• _Problem_
Every record must be reproduced exactly. Leave none out.

• _The data_
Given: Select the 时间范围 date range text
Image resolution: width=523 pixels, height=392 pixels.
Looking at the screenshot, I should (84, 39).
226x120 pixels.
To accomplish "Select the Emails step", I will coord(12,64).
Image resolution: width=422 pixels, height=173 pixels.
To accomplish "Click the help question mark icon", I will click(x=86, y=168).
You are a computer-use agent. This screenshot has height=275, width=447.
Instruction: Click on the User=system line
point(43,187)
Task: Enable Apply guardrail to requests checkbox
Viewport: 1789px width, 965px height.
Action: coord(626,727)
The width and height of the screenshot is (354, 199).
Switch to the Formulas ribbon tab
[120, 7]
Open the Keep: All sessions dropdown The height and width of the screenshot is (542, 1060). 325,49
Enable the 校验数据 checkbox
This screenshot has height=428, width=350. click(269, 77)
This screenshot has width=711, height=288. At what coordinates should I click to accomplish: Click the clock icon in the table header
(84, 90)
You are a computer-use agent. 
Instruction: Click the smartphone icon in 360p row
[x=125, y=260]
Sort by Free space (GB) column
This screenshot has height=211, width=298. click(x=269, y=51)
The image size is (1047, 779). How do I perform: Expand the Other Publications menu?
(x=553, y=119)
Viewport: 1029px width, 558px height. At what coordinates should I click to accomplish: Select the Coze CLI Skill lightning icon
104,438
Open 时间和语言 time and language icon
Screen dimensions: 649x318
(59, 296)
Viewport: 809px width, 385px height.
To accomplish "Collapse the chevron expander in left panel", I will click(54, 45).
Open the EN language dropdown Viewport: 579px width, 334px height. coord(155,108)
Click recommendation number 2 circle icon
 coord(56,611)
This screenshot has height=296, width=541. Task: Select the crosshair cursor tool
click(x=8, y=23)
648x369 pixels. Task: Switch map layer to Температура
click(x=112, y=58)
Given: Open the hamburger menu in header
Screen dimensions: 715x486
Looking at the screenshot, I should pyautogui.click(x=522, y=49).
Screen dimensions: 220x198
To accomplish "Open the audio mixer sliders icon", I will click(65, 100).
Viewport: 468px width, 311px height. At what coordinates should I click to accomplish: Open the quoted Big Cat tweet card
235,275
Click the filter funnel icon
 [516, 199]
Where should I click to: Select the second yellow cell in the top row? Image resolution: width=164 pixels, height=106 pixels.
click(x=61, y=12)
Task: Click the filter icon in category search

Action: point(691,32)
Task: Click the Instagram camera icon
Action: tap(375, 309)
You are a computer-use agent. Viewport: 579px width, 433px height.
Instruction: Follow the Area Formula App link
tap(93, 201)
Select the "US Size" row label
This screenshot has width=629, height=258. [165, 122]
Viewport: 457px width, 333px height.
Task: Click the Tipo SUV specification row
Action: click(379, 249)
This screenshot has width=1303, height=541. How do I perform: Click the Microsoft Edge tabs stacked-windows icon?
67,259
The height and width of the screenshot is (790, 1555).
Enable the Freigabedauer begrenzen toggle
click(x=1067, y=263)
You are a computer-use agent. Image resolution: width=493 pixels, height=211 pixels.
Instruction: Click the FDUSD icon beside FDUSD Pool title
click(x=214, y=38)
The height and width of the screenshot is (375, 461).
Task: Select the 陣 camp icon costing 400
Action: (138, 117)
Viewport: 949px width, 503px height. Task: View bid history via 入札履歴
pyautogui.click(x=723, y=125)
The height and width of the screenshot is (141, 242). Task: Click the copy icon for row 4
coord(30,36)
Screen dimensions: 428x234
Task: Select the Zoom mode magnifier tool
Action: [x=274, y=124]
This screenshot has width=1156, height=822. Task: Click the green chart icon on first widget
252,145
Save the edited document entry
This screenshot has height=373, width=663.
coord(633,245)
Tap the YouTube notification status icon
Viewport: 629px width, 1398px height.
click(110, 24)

• _Solved problem_
Given: Select the 时间范围 date range text
Image resolution: width=523 pixels, height=392 pixels.
Looking at the screenshot, I should (84, 39).
226x120 pixels.
To accomplish "Select the Emails step", I will coord(12,64).
Image resolution: width=422 pixels, height=173 pixels.
To accomplish "Click the help question mark icon", I will click(x=86, y=168).
You are a computer-use agent. This screenshot has height=275, width=447.
Instruction: Click on the User=system line
point(43,187)
Task: Enable Apply guardrail to requests checkbox
Viewport: 1789px width, 965px height.
Action: coord(626,727)
The width and height of the screenshot is (354, 199).
Switch to the Formulas ribbon tab
[120, 7]
Open the Keep: All sessions dropdown The height and width of the screenshot is (542, 1060). 325,49
Enable the 校验数据 checkbox
This screenshot has height=428, width=350. click(269, 77)
This screenshot has width=711, height=288. At what coordinates should I click to accomplish: Click the clock icon in the table header
(84, 90)
You are a computer-use agent. 
Instruction: Click the smartphone icon in 360p row
[x=125, y=260]
Sort by Free space (GB) column
This screenshot has height=211, width=298. click(x=269, y=51)
The image size is (1047, 779). How do I perform: Expand the Other Publications menu?
(x=553, y=119)
Viewport: 1029px width, 558px height. At what coordinates should I click to accomplish: Select the Coze CLI Skill lightning icon
104,438
Open 时间和语言 time and language icon
Screen dimensions: 649x318
(59, 296)
Viewport: 809px width, 385px height.
To accomplish "Collapse the chevron expander in left panel", I will click(54, 45).
Open the EN language dropdown Viewport: 579px width, 334px height. coord(155,108)
Click recommendation number 2 circle icon
 coord(56,611)
This screenshot has height=296, width=541. Task: Select the crosshair cursor tool
click(x=8, y=23)
648x369 pixels. Task: Switch map layer to Температура
click(x=112, y=58)
Given: Open the hamburger menu in header
Screen dimensions: 715x486
Looking at the screenshot, I should pyautogui.click(x=522, y=49).
Screen dimensions: 220x198
To accomplish "Open the audio mixer sliders icon", I will click(65, 100).
Viewport: 468px width, 311px height. At what coordinates should I click to accomplish: Open the quoted Big Cat tweet card
235,275
Click the filter funnel icon
 [516, 199]
Where should I click to: Select the second yellow cell in the top row? Image resolution: width=164 pixels, height=106 pixels.
click(x=61, y=12)
Task: Click the filter icon in category search

Action: point(691,32)
Task: Click the Instagram camera icon
Action: tap(375, 309)
You are a computer-use agent. Viewport: 579px width, 433px height.
Instruction: Follow the Area Formula App link
tap(93, 201)
Select the "US Size" row label
This screenshot has width=629, height=258. [165, 122]
Viewport: 457px width, 333px height.
Task: Click the Tipo SUV specification row
Action: click(379, 249)
This screenshot has width=1303, height=541. How do I perform: Click the Microsoft Edge tabs stacked-windows icon?
67,259
The height and width of the screenshot is (790, 1555).
Enable the Freigabedauer begrenzen toggle
click(x=1067, y=263)
You are a computer-use agent. Image resolution: width=493 pixels, height=211 pixels.
Instruction: Click the FDUSD icon beside FDUSD Pool title
click(x=214, y=38)
The height and width of the screenshot is (375, 461).
Task: Select the 陣 camp icon costing 400
Action: (138, 117)
Viewport: 949px width, 503px height. Task: View bid history via 入札履歴
pyautogui.click(x=723, y=125)
The height and width of the screenshot is (141, 242). Task: Click the copy icon for row 4
coord(30,36)
Screen dimensions: 428x234
Task: Select the Zoom mode magnifier tool
Action: [x=274, y=124]
This screenshot has width=1156, height=822. Task: Click the green chart icon on first widget
252,145
Save the edited document entry
This screenshot has height=373, width=663.
coord(633,245)
Tap the YouTube notification status icon
Viewport: 629px width, 1398px height.
click(110, 24)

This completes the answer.